Quote Page

Price is what you pay; value is what you get.

Read the full context and commentary for this Howard Marks quote, including the core idea, practical application, and why it still matters. Howard Marks is the co-founder and co-chairman of Oaktree Capital Management, a leading global investment firm known for expertise in distressed debt and value investing; he built his reputation through decades of market cycles, widely read investment memos, and a disciplined focus on risk, price, and investor psychology.

Howard Marks quote portrait

Howard Marks

Price is what you pay; value is what you get.

Source: Memos · Valuation · Investing

Core Idea

The core idea is that a securities worth depends on its underlying business reality, not its market quotation, so smart investing focuses on intrinsic value rather than current price.

Practical Application

Use this by researching businesses deeply, estimating their intrinsic value, and buying only when the market price is meaningfully lower than that value, regardless of hype or fear.

Why It Matters

It highlights that markets often misprice assets, so disciplined investors gain an edge by independently judging intrinsic value and acting when price deviates significantly from true worth.

Related Reading

Explore Related Quotes

Use the links below to continue reading related ideas from the same author or from adjacent categories.

Smart investing doesn't consist of buying good assets but of buying assets well. This is a very, very important distinction that very, very few people understand.

By Howard Marks · Investing

There is nothing riskier than the widespread perception that there is no risk.

By Howard Marks · Risk

Superior investing shouldn't be about making brilliant decisions, but about avoiding poor ones.

By Howard Marks · Investing

Frequently Asked Questions

Questions About This Quote

Who said this quote?

This quote is attributed to Howard Marks.

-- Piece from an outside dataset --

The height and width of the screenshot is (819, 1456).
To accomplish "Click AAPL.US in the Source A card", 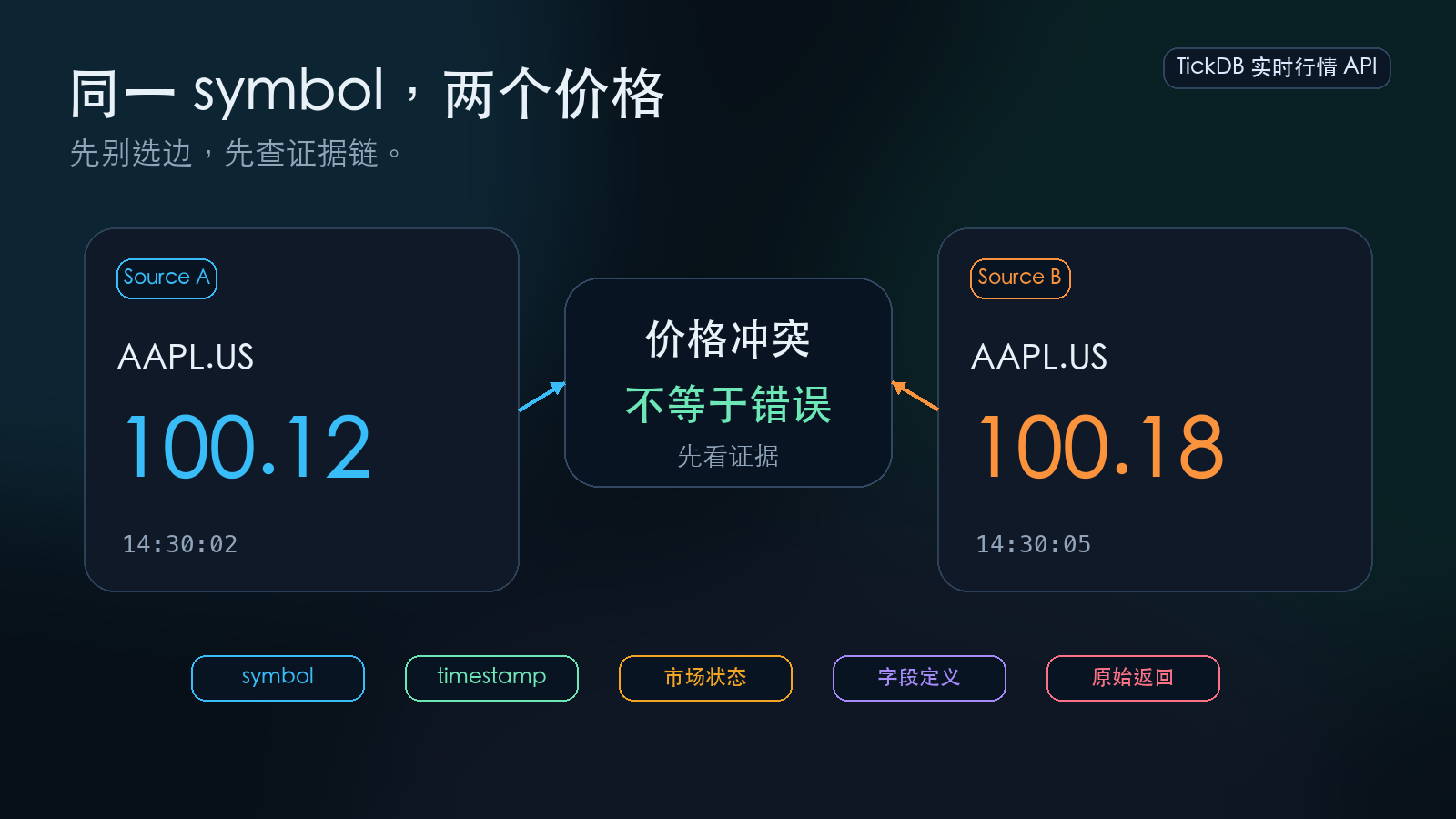I will (186, 357).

What is the main lesson of this quote?

The core idea is that a securities worth depends on its underlying business reality, not its market quotation, so smart investing focuses on intrinsic value rather than current price.

How can readers apply this idea?

Use this by researching businesses deeply, estimating their intrinsic value, and buying only when the market price is meaningfully lower than that value, regardless of hype or fear.

Where can I read more?

Use the linked author and category pages to continue exploring related ideas.